═════ Exercise materials ═════
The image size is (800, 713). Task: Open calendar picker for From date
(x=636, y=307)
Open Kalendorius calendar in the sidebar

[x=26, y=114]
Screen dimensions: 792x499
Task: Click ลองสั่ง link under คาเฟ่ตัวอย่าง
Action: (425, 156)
═════
Task objective: Each line of the listing should be reproduced without any alteration.

Output:
The image size is (800, 713). Task: Open calendar picker for From date
(x=636, y=307)
Open Kalendorius calendar in the sidebar

[x=26, y=114]
Screen dimensions: 792x499
Task: Click ลองสั่ง link under คาเฟ่ตัวอย่าง
Action: (425, 156)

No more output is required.